The Swiss banking industry is unhappy over the recent anti-immigration vote in the country but has played down fears of an immediate blow to the sector.
The Swiss banking industry has voiced its frustration over the recent decision by electors to vote for curbs on European Union immigrants in Switzerland, but played down fears of an immediate blow to the sector.
This publication contacted a number of organisations – both individual banks and the trade associations representing them – to find out their views about the impact of the 9 February vote, which saw voters agree by a slender 50.3 per cent margin to support curbs. Exact details of how any curbs will work have to be worked out over the next three years.
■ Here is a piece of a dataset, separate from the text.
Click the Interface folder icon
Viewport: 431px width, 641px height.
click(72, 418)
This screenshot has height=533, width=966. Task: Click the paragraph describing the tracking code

Already, Credit Suisse, the second-biggest Swiss bank, says it fears a blow to GDP growth, investment and employment.
At the Swiss Bankers Association, the organisation representing over 300 banks in the country, the vote was dubbed “regrettable”, although it had to be accepted in a democratic process.
“The result has to be explained duly to the European Union now, and at the same time, a sensible solution has to be found to implement contingents in a non-bureaucratic way,” the SBA said in a statement emailed to this publication when contacted about its views.
“The EU is the most important foreign market for banks in Switzerland. The SBA advocates for more growth and an improved access to this market. It is very important that the phase of political uncertainty remains short, in order to avoid long-lasting negative effects on welfare in Switzerland,” the SBA, which recently set out its views on broader regulatory issues to this publication, said. (For more on that interview in Zurich, see here.)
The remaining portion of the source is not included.